Thursday, July 11, 2013

The Animals Go Out Two By Two ...

It was not the easiest of days, that slightly humid day in July.  After progressive medical issues we, that is the Lewis family, decided that it was time to send our two remaining cats on their spiritual journey.  This was no spurious decision, for what person rushes into a double euthanasia, but a gradual one as Sebastian (age twelve) and Bela (age unknown but in all probability circa ten) had both reached a nadir in their health from which there was no humane or even practical treatment.

Sebastian came to us unexpectedly in September 2001.  His first few weeks on earth were anything but guaranteed. Born into a feral litter he was discovered, half alive, in a rubbish bin at a local beach by two women out walking.  Then restored to health by a local veterinarian, my family found out about his plight by reading a sign on that very same beach.  I was then informed that we had adopted a new kitten named, not by us but by the vet’s staff – and so Sebastian moved in with us in our small rented house.

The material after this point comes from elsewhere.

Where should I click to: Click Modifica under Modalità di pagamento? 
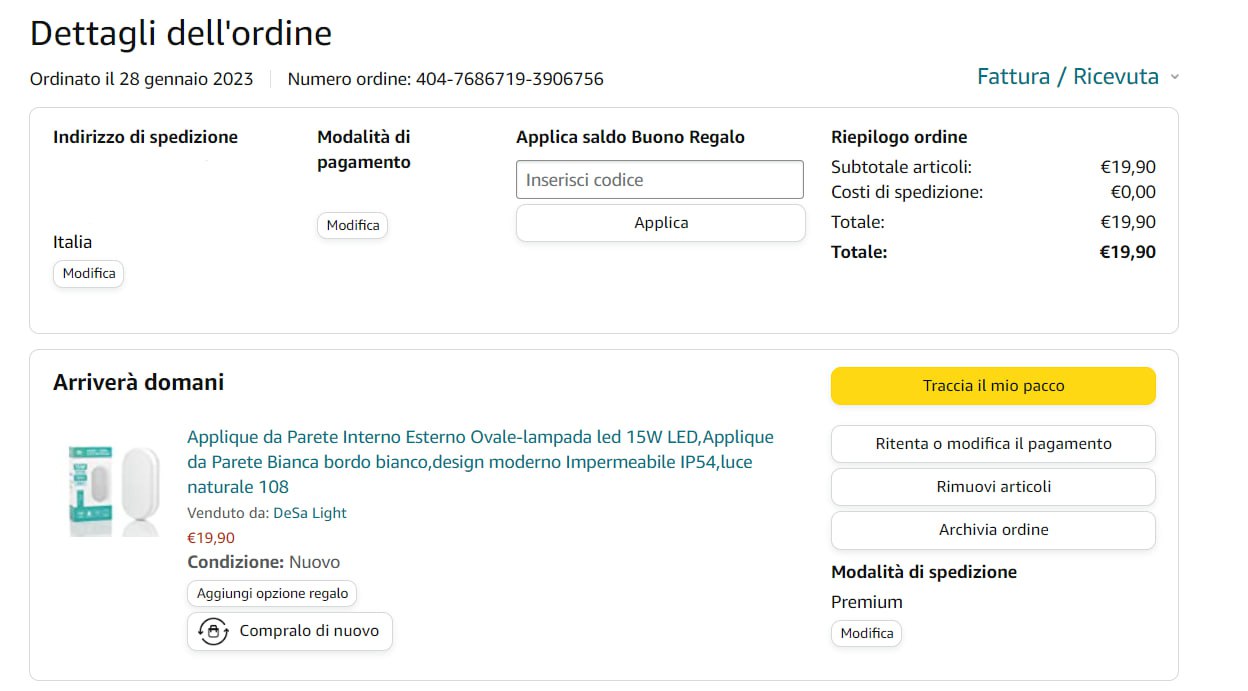[353, 226]
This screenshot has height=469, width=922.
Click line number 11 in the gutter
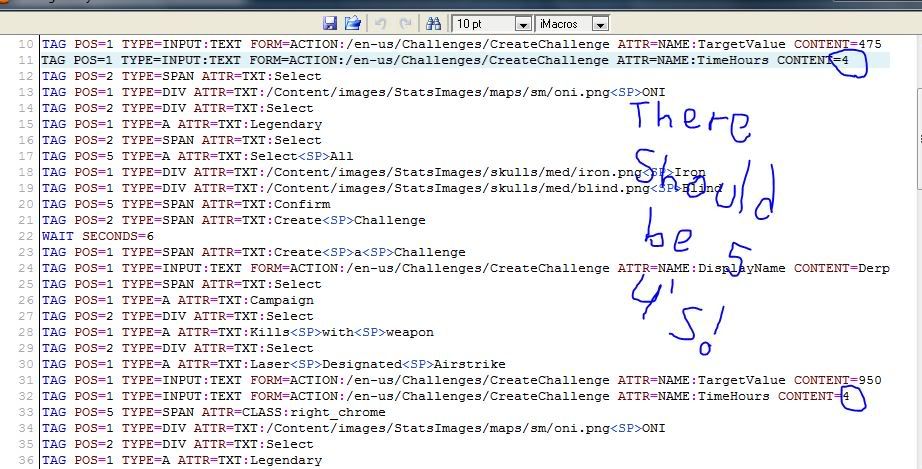pyautogui.click(x=24, y=60)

Bela’s story is so different, especially as he was once considered to be a she!  In December 2008 we learned that a cat had been abandoned in the schoolyard at Our Lady of the Hamptons, then Kate’s school.  With the permission and blessing of the Principal we intervened in the face of expected snow and took Bella (sic) home for Christmas.  And the New Year.  And into January.  Temporary became permanent, and we took her (sic) to the vet for a full inspection.  And it was then that the technician, inspecting the nether regions, exclaimed, “Look!  It’s a boy!” (Or some such phrase.)  And so Bella became Bela that day.

Sebastian was the cat who, raised with labradors thought he was one of them.  We jokes about him being the “labracat.”  And almost until the end all dogs would defer to him.  Bela was our “mystery cat” who always lived his own life, often disappearing, Macavity-style, within the house.  On occasion, until we blocked off the opportunity, he would climb into the wall spaces of the basement.  And at other times he would sleep for hours in the most unlikely of niches.  Yet now and again, perhaps when the moon was blue and the stars were bright, he would sneak onto the bed in the early hours of the morning, and purr softly at our feet.

Happy memories and gentle deaths.  And if there is a place in eternity where loved animals may gather, I dream that they are there.  Reunited with cats Thomas and Luke – and, as far as Sebastian is concerned, reasserting his authority over Henry and George.



  1. "Some of you say, "Joy is greater than sorrow," and others say, "Nay, sorrow is the greater." But I say unto you, they are inseperable. Together they come, and when one sits alone with you at your board, remember that the other is asleep on your bed."

    The Prophet
    Kahlil Gibran

  2. Hmm. Good words to listen to in a house that seems strangely different. For the first time in some twenty years there are no cats here.